但他没想过真的见到她泪流满面,是那样的时候。
那夜江边刺骨的风,在赵席玉耳边刮了七年。
你恨我吗?你该恨死我了吧。
他一遍一遍的问,问自己,问她,如今得到不敢得到的答案,竟有种解脱的感觉。
他终于可以放弃那点自欺欺人的希望了。
“我知道了。”他喃喃道:“我往后不会再问了,你也,无需再骗我。”
李平安摇了摇头。
方才心绪大动,她胸口有些闷,说话开始叹着气:“我没有骗你,我并不恨你。”
“我知道你不是故意的,你解释的我都信。”她的声音恢复了平静,甚至是轻柔的,却像利刃一样将赵席玉剖的鲜血淋漓,“但我没有办法。这些时日,我一看到你,就会想起老师在我怀里一点一点的咽气。就会想起我那夜明明可以另寻良医,却一而再再而三地放弃这个念头,偏就信你一定会来,信你一定能救。”
我不敢恨你。
一旦恨你,我会觉得那夜选择相信你的我也该死。
那样对活着的我,宛如凌迟。
赵席玉苦涩地勾了勾嘴角,想坐回去,却又听对面的人说:
“不过我说的不是这个。我还没有给你细说赵氏军的事,你怎么不问?”
他有些茫然地抬起头,旋即又反应过来,眸眼剧烈地摇动,不愿意听下去。
“你猜的不错,我并非去取那些赵氏军的命。但他们是我捉的,所以我也跟着倒霉,要做那个保守秘密的死人。但——”
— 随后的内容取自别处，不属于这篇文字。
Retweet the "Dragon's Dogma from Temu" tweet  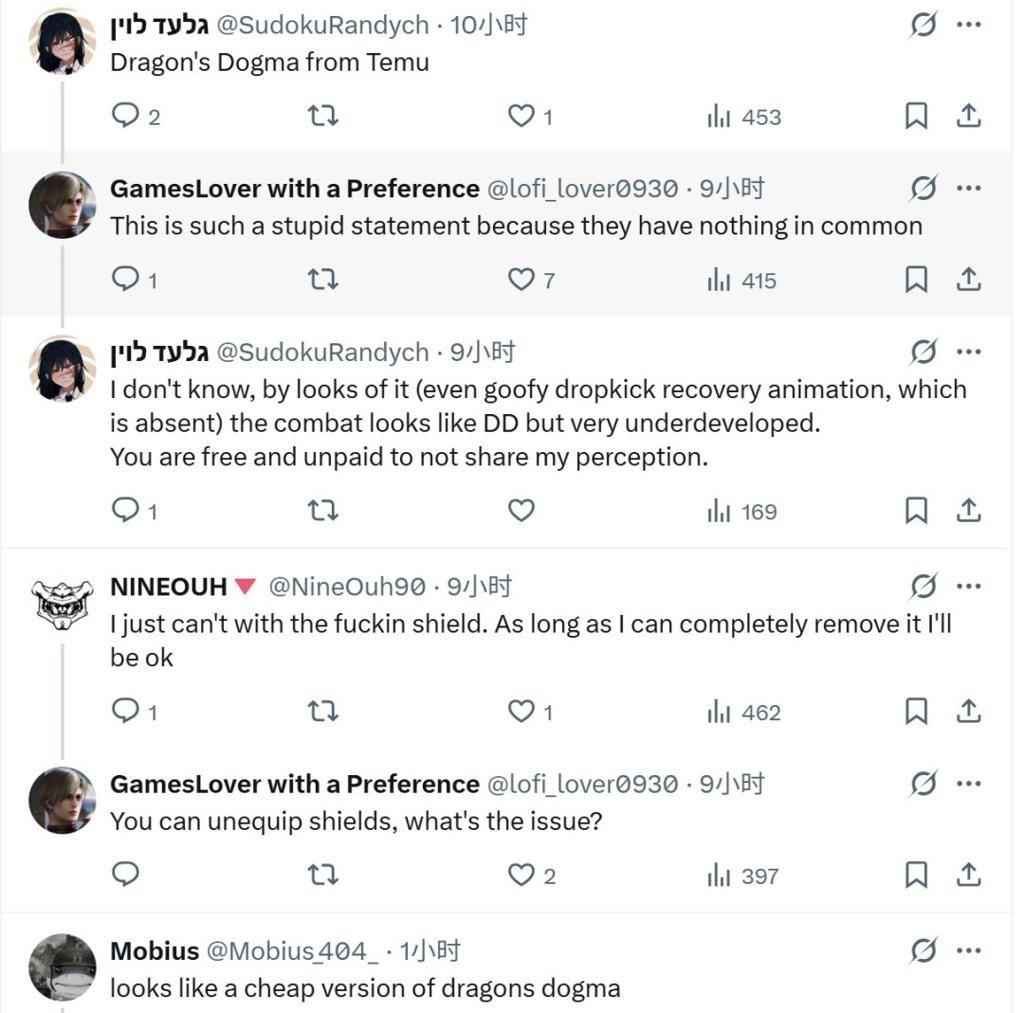pos(322,116)
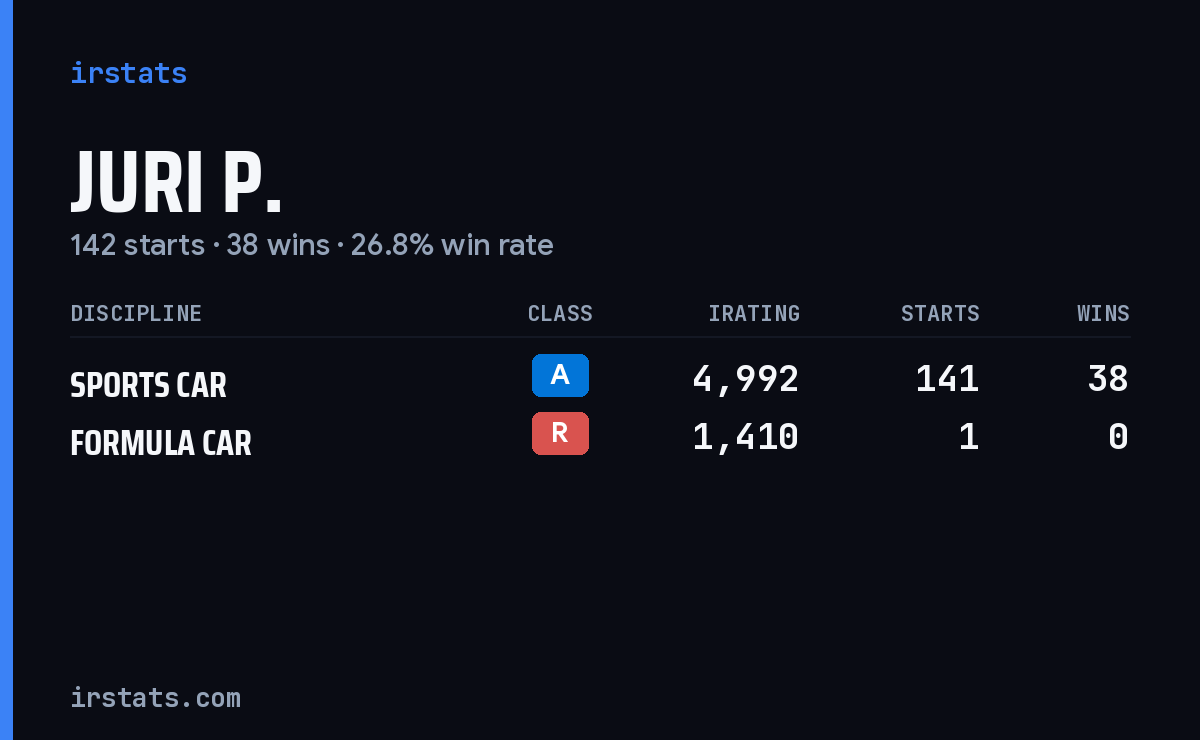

李平安走近两步,望向赵席玉的眼睛,“但你怎么知道我没有杀了哪个人?你怎么知道我没有为了复命随便杀死那些要反抗的人?你看到我,会不会总是想,我手上有没有沾你赵氏同袍的血,是不是没有我,他们本可以不用死的一个不剩?你敢问吗?”
“……”
李平安静地站在那里,漠然地看着对面的人陷入沉思,惊恐,愤恨,最后流下一滴泪。
赵席玉跌坐回原地,眼眶烫地发疼。他无力地垂下了头:“你真是一点都没变,还是那么混蛋。
李平安,你生来就这么讨人厌吗?”
李平安不再盯着他,回身蹲下接着给尸体易容。一边干着活一边回答:“是,所以趁早死了合谋的心吧,我们互相捏着把柄,同生共死,想来你应该不至于杀我灭口?
往后,各自相安,不要勉强自己了。”
不要因为愧疚,提前几个时辰等我赴约。不要为了弥补,对我言听计从,对我关怀备至。
就这样一直讨厌下去吧。
不要再接近我,不要试图与我一路。
我再也不要与谁同行。
背后的人静默良久,方才开口应答:“好。我答应你,日后各凭……各凭本事。互不相扰。”
话音刚落,身后传来咚的一声响。李平安回头,只见赵席玉歪着身子倒在了火堆旁。
她急忙上前查看,扒开衣服才发现,这人根本没有处理伤口,只垫了层布,已经被血浸染地分辨不出模样。